> _Task_
Search the records below for the line containing "This screenshot has height=522, width=1482.". Output that line and all later lines exactly; output nothing else.

☆ ☆ ☆ ☆

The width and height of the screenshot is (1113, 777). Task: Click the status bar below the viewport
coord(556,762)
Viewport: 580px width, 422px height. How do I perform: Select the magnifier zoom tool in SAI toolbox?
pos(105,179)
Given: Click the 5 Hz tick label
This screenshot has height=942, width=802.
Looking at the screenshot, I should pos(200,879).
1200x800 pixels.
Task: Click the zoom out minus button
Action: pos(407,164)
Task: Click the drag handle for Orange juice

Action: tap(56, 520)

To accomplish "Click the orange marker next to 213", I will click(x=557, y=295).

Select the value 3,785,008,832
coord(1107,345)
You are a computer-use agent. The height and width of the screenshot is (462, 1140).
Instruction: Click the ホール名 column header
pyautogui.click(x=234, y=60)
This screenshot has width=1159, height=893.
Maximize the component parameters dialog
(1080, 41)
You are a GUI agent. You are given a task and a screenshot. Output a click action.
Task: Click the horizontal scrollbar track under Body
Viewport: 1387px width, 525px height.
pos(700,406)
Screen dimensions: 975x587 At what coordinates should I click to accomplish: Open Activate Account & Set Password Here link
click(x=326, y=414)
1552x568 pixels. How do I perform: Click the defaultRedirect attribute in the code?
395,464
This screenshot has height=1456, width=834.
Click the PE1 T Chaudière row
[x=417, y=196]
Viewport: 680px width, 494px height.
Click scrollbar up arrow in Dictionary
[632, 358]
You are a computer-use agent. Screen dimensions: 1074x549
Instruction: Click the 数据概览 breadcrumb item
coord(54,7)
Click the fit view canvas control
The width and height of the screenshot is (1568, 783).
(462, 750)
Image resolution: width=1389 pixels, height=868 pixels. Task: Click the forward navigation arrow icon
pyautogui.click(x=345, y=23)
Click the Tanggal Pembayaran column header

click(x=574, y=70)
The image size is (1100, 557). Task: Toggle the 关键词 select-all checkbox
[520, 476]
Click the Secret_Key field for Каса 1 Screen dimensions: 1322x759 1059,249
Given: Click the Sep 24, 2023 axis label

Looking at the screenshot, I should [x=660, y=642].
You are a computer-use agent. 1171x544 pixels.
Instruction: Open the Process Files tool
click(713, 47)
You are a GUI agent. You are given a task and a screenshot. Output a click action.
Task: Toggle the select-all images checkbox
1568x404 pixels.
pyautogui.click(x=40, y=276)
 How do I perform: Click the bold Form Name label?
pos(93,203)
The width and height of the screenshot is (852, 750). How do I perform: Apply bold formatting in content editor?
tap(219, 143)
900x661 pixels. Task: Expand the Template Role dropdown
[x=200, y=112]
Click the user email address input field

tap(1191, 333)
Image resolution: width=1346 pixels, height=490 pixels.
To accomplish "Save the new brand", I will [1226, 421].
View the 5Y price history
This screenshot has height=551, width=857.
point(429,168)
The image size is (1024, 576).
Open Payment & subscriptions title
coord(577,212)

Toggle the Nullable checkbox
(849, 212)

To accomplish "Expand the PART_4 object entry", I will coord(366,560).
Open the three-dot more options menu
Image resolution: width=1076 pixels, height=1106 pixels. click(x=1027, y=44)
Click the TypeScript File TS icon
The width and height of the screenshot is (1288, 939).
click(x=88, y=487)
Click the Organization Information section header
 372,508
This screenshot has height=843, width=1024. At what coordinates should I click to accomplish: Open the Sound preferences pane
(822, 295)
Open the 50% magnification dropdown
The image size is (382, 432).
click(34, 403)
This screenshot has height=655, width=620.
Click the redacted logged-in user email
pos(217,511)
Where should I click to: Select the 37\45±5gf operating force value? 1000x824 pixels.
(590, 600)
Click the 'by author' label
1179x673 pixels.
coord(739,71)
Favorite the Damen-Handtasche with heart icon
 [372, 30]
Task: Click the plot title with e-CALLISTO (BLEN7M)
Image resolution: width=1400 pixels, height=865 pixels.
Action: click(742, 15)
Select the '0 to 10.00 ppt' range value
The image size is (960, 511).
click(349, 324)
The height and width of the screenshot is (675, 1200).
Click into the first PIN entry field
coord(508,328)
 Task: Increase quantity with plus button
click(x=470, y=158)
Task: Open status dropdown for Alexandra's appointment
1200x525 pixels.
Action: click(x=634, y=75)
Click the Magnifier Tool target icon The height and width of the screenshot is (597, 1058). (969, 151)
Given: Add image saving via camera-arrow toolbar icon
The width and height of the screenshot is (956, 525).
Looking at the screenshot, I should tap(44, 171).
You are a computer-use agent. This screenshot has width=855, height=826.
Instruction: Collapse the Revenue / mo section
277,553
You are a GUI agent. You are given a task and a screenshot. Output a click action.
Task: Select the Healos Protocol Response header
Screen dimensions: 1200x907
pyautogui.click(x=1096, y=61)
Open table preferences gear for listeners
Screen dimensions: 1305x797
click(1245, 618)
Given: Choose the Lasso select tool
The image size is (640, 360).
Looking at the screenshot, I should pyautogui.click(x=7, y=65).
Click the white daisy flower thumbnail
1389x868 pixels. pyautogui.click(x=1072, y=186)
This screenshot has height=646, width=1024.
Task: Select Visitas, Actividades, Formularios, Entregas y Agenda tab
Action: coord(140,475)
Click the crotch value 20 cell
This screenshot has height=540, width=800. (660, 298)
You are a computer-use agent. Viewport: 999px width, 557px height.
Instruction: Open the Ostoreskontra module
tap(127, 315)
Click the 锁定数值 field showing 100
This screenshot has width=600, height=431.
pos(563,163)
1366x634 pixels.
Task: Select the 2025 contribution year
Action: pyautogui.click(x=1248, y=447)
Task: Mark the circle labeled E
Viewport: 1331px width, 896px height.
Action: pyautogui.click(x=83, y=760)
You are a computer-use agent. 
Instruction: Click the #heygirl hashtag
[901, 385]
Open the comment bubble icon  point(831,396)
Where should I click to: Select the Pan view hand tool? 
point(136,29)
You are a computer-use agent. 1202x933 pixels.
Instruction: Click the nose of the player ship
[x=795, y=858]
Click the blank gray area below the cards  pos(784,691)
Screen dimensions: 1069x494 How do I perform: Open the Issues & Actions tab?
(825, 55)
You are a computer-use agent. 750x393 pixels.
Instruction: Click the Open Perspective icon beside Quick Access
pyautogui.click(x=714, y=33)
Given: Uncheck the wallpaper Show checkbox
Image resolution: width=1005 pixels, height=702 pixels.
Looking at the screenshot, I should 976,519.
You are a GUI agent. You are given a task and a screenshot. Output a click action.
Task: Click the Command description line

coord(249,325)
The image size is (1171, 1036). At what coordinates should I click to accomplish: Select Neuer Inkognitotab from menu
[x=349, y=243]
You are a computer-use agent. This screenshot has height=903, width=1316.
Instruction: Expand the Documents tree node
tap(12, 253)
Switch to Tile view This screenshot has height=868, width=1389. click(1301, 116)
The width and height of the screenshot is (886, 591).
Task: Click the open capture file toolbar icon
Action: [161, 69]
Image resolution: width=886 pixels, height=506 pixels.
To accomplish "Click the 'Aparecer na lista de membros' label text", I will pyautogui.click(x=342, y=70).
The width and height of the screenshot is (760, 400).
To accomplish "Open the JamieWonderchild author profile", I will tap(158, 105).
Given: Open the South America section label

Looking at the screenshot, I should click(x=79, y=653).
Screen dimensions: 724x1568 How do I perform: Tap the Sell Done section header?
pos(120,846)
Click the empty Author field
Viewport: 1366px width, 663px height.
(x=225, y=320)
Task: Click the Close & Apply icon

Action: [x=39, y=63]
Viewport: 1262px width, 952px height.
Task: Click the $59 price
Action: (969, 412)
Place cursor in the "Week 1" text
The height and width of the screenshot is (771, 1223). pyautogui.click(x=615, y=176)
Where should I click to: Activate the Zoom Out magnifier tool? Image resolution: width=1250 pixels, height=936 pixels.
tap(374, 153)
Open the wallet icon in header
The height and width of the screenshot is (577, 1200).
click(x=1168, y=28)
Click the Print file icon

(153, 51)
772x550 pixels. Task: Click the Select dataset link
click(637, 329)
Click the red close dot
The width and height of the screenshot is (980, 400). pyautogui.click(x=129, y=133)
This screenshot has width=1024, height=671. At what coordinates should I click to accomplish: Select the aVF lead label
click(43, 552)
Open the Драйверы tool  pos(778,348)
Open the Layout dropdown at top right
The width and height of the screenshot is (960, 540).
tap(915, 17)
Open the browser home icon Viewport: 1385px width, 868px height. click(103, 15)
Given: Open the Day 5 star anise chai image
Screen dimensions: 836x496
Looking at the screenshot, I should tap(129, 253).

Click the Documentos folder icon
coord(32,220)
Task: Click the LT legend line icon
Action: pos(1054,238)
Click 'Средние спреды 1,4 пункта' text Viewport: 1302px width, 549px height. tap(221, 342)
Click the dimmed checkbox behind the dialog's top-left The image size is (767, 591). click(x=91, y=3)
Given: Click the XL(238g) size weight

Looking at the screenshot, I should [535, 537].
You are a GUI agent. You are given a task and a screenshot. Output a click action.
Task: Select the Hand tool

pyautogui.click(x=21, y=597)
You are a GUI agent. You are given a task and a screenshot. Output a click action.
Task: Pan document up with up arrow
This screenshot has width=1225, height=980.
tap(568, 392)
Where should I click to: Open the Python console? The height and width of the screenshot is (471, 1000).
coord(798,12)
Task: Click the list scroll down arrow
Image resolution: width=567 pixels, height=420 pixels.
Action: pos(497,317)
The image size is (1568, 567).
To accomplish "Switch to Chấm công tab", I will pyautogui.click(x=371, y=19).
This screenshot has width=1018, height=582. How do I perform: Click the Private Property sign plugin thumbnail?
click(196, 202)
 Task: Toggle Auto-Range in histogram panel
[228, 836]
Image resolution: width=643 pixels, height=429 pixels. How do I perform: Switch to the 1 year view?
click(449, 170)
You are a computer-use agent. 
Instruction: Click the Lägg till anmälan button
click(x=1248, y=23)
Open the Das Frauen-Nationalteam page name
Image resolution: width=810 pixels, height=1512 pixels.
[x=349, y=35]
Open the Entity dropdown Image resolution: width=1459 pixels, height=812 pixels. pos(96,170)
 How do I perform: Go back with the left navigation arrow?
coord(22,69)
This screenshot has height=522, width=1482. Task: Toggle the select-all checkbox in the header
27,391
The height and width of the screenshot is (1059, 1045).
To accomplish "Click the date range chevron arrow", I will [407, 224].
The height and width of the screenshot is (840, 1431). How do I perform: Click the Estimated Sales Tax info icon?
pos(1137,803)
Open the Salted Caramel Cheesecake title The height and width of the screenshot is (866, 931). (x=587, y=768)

☆ ☆ ☆ ☆

> _Reply to the exercise_
This screenshot has height=522, width=1482. Task: Toggle the select-all checkbox in the header
27,391
The height and width of the screenshot is (1059, 1045).
To accomplish "Click the date range chevron arrow", I will [407, 224].
The height and width of the screenshot is (840, 1431). How do I perform: Click the Estimated Sales Tax info icon?
pos(1137,803)
Open the Salted Caramel Cheesecake title The height and width of the screenshot is (866, 931). (x=587, y=768)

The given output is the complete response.